Kian and Alptekin had an existing business relationship when Flynn Intel began its foreign work. Alptekin confirmed Kian had been vice chairman of his Istanbul-based aviation company, EA Havacilik, since November 2011. Alptekin said he and Kian regularly strategized to build an aviation customer base.
Alptekin has denied that any of Inovo’s work was done at the direction of Turkey’s government, but he is a member of a foreign trade board managed by the country’s economic ministry.
Alptekin said he first met Kian during Kian’s stint on the Export-Import bank board for the Bush and Obama administrations between 2006 and 2011. Kian promoted U.S. business interests abroad for the bank, meeting officials in Russia, Saudi Arabia, the United Arab Emirates and other nations, according to State Department cables released by WikiLeaks.
In his supervisory role for Flynn Intel, Kian was not always explicit about his ties to the firm, said several people who worked with him.
Kian led a lobbying meeting last October with a representative of the House Homeland Security committee on behalf of GreenZone’s secure communications products. But, as the AP previously reported , the session veered into a lobbying pitch for Flynn Intel, according to a U.S. official with knowledge of the meeting. Kian and others involved pressed for congressional hearings to investigate Gulen but the request went nowhere, the official said. Kian never identified who he was working for, the official said.

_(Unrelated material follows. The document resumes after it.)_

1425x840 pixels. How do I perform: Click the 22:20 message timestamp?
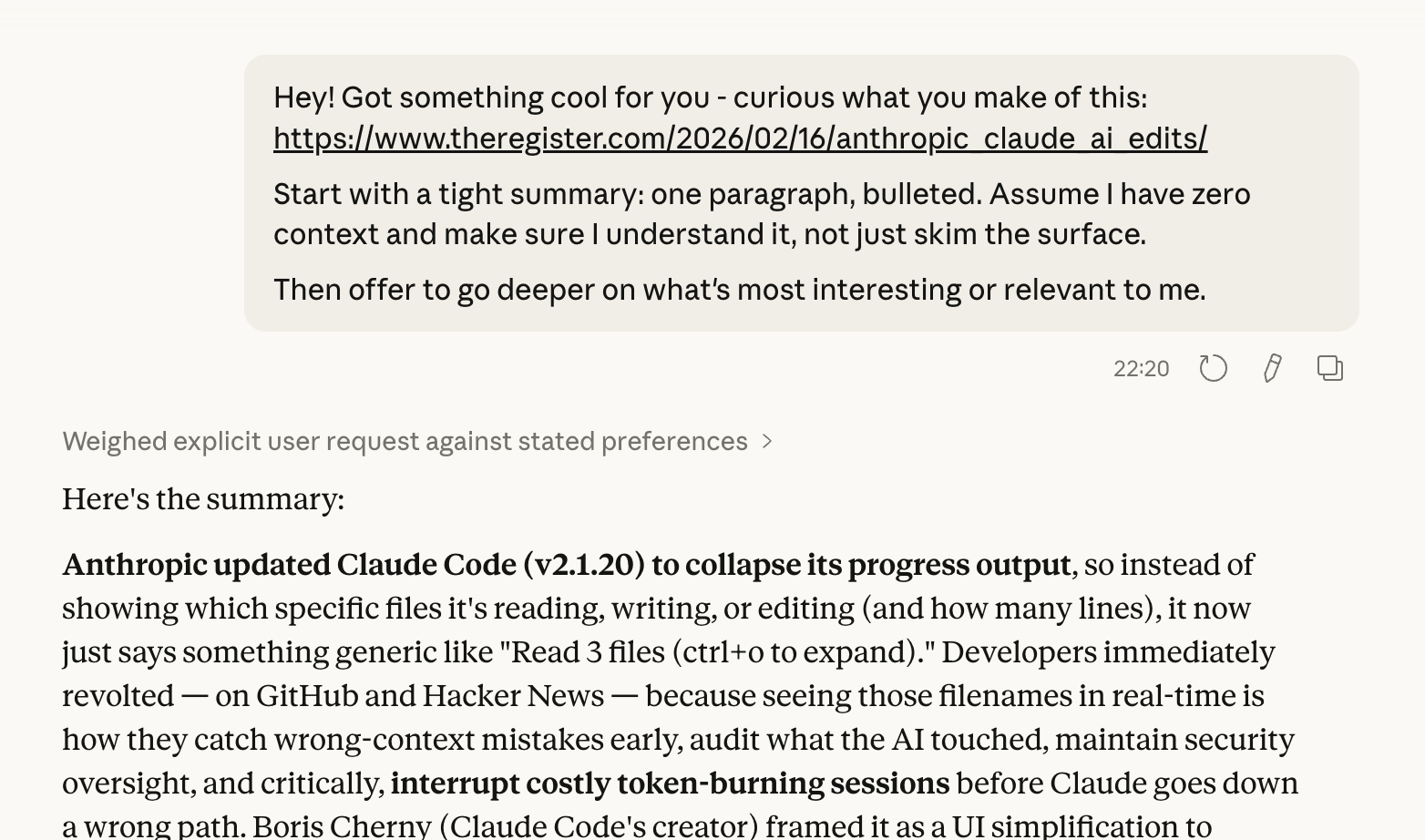click(1141, 369)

Kian also recruited a freelance editor, Hank Cox, to fine-tune an opinion article in early November. The op-ed, praising Turkey’s government as America’s “strongest ally” against terrorism and pressing for Gulen’s extradition, listed no author, Cox said. After he edited the article, Cox said, he sent it back, listing Kian as the writer.

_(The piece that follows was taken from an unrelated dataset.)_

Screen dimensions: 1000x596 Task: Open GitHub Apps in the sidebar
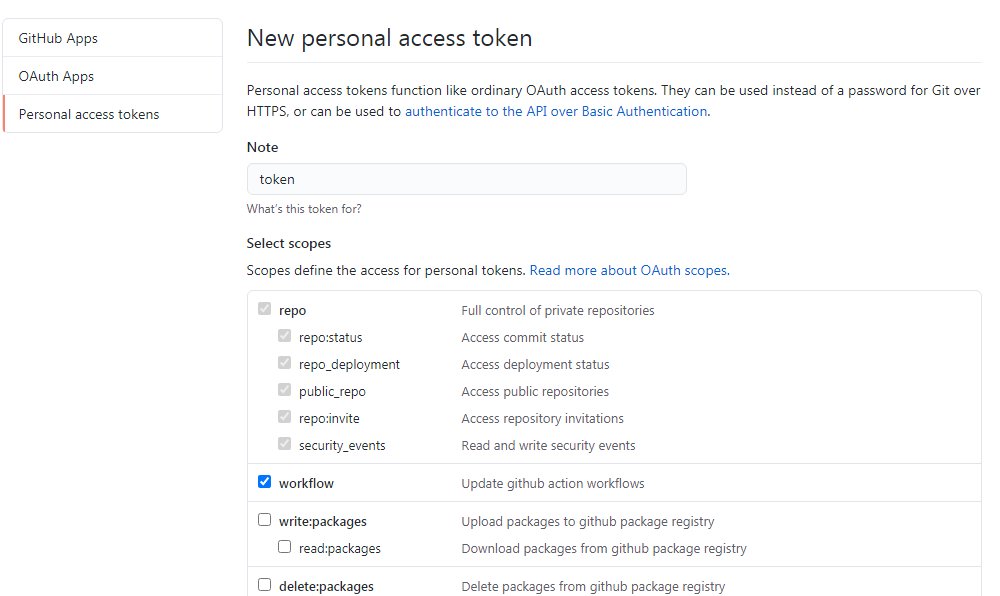coord(58,38)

“I assumed since Bijan was the one who hired me, that he had written it,” said Cox.
Days later, Cox was baffled when he learned the op-ed had appeared under Flynn’s name.

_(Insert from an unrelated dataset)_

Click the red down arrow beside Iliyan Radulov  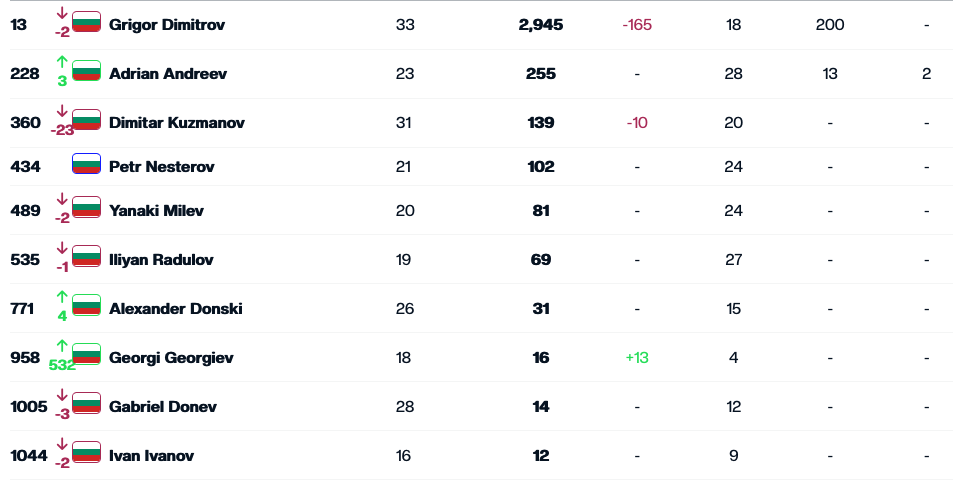[x=62, y=248]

“I was only vaguely aware of General Flynn at the time but I had no idea I was working for him or his company,” Cox said.
Flynn’s firm told the Justice Department that Flynn, Kian and Cox drafted the op-ed based on the firm’s research for Inovo. The firm said neither Inovo BV nor the Turkish government wrote or directed the op-ed, but Flynn Intel acknowledged it shared a draft with Inovo in advance of publication.
Flynn’s op-ed, published in The Hill newspaper on election day, drew scrutiny from the Justice Department’s foreign agent unit. Pressure from those officials forced Flynn and Kian to file as foreign agents and led in part to the federal investigation now targeting Flynn.
Associated Press writer Julie Pace contributed to this report.